Théophyl .. Comme le temps de la passion du Sauveur approchait, il croit devoir redresser la fausse opinion des Juifs qui prétendaient que le Christ était le Fils de David, mais non son Seigneur: «Et Jésus, enseignant dans le temple, leur dit». - S. Jér. C'est-à-dire qu'il leur parle ouvertement de lui-même, pour leur ôter toute excuse. «Comment les scribes (Mt 12, 35) disent-ils que le Christ est le Fils de David ?» - Théophyl. Or, Jésus-Christ prouve ici qu'il est le Seigneur par les paroles même de David: «Car David parle ainsi par l'Esprit saint: Le Seigneur a dit à mon Seigneur: Asseyez-vous à ma droite». C'est-à-dire vous ne pouvez objecter que David, en parlant de la sorte, n'était point inspiré, car c'est vraiment dans l'Esprit saint qu'il l'a appelé son Seigneur. Il prouve ensuite qu'il l'est véritablement par ces paroles: «Jusqu'à ce que je réduise vos ennemis à vous servir de marchepied», car les Juifs étaient eux-mêmes les ennemis dont Dieu le Père faisait le marchepied de son Fils. Que ce soit Dieu le Père qui assujettisse au Fils ses ennemis, c'est une preuve non point de l'impuissance du Fils, mais de l'unité de nature qui les fait agir conjointement l'un dans l'autre. En effet, le Fils assujettit aussi au Père ses ennemis, parce qu'il le glorifie sur la terre (Jn 17, 4)
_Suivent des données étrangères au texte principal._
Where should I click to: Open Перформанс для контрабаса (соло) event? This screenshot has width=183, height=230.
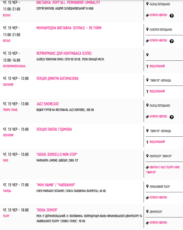point(64,53)
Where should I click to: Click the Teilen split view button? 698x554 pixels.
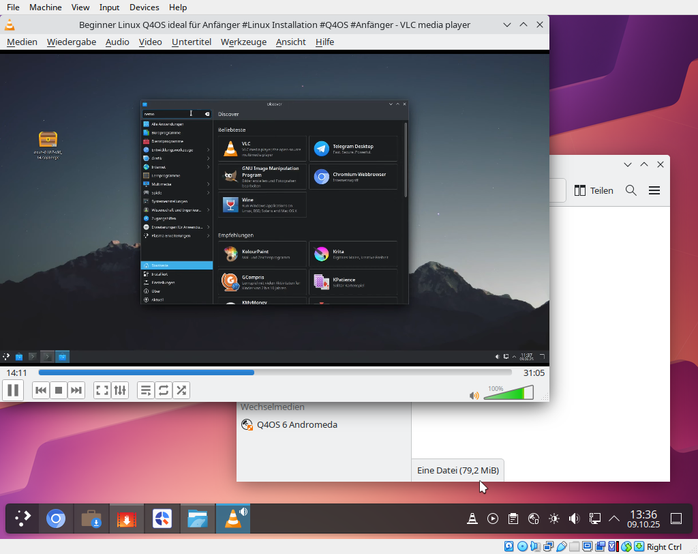594,191
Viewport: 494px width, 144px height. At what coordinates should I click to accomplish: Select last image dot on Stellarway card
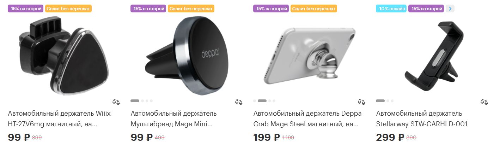tap(392, 101)
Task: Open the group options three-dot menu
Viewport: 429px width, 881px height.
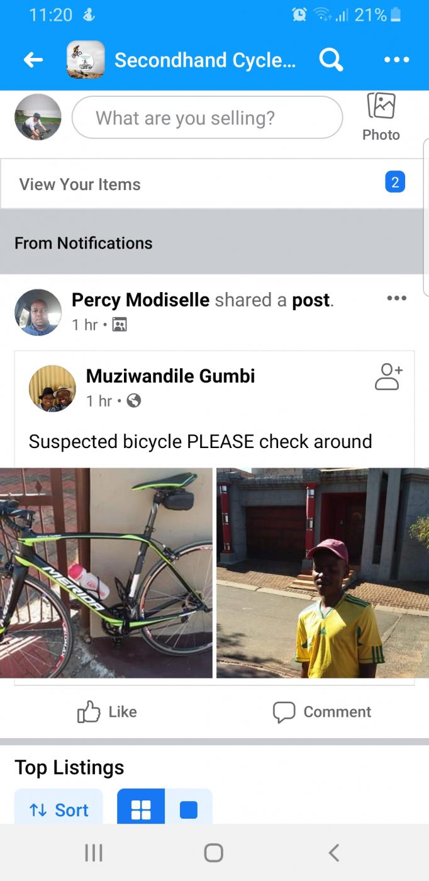Action: 396,60
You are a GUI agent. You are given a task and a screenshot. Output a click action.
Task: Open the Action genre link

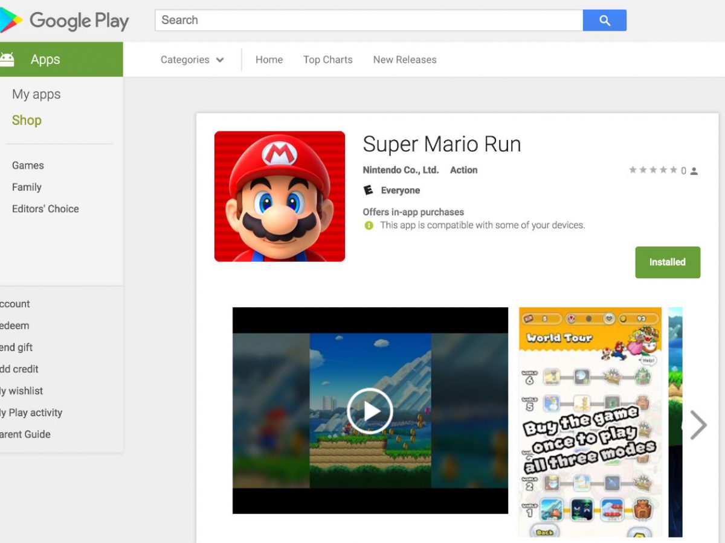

La Glose. C'est ainsi que de tout ce qui précède Notre-Seigneur donne une conclusion claire à une question qui d'abord pouvait sembler douteuse. Les paroles de David établissent que le Christ est le Seigneur de David; la réponse des scribes prouve qu'il est son Fils, ce qui amène naturellement le Sauveur à leur demander: «David l'appelle son Seigneur, comment donc est-il son Fils ?» - Bède. Cette question que leur fait Jésus est pour nous jusqu'à ce jour un puissant argument contre les Juifs. Ils confessent que le Christ doit venir, mais ils ne veulent voir en lui qu'un homme et qu'un saint personnage de la race de David. Or, instruits que nous sommes par le Seigneur, demandons-leur comment s'il n'est qu'un homme et le Fils de David, David dans son langage inspiré, l'appelle son Seigneur. Nous ne leur reprochons point de dire qu'il est le Fils de David, mais de refuser de croire qu'il est le Fils de Dieu.

«Et une foule nombreuse prenait plaisir à l'écouter». - La Glose. Parce qu'ils admiraient la sagesse de ses questions et de ses réponses.


vv. 38-40

7238 Mc 12,38-40

S. Jér. Après avoir ainsi confondu les scribes et les pharisiens, sa parole, nomme un feu ardent, consume les actions stériles de leur vie: «Et il leur disait en enseignant: Gardez-vous des docteurs de la loi qui aiment à se promener avec de longues robes». - Bède. «Ils aimaient à se promener avec de longues robes», c'est-à-dire qu'ils aimaient à paraître en public avec des vêtements recherches, et c'est là une des fautes dont s'est rendu coupable ce riche, qui faisait tous les jours de magnifiques repas (Lc 16). - Théophyl. Ils marchai ent revêtus de ces vêtements solennels, pour s'attirer de la considération et de l'honneur, et ils recherchaient ainsi tout ce qui pouvait tourner à leur gloire: «Ils aiment aussi à être salués dans les places publiques, à être assis sur les premiers siéges dans les synagogues, et à avoir les premières places dans les festins». - bède. Remarquez que Notre-Seigneur ne défend point de recevoir le salut sur les places publiques ou d'occuper les premières places dans les assemblées ou dans les festins à ceux qui ont droit à ces honneurs en raison de leur dignité ou de leur position; mais qu'il blâme seulement ici ceux qui exigent outre mesure des fidèles ces marques d'honneur, qu'ils y aient droit ou non, et leur reproche de donner en cela un mauvais exemple qu'il faut éviter. C'est donc la disposition du coeur, et non la place elle-même que le Seigneur condamne ici; cependant il est difficile d'excuser ceux qui, assis sur la chaire de Moïse, ambitionnent le titre de maîtres de la synagogue, de se mêler aux débats de la place publique. Le Sauveur nous met en garde contre ces hommes avides de vaine gloire, pour deux raisons, pour nous prémunir contre la séduction de leur conduite, que nous serions tentés de regarder comme irréprochable, ou contre une vaine émulation, qui nous porterait à les imiter, en nous réjouissant des louanges données à des actions qui n'ont que les dehors de la vertu. - Théophyl. Le Sauveur recommande ici particulièrement aux Apôtres de n'avoir aucun rapport avec les scribes, mais de s'appliquer à imiter le Christ, et en les établissant ainsi les maîtres de tout ce qui tend à rendre la vie vertueuse et sainte, il leur soumet tous les autres hommes.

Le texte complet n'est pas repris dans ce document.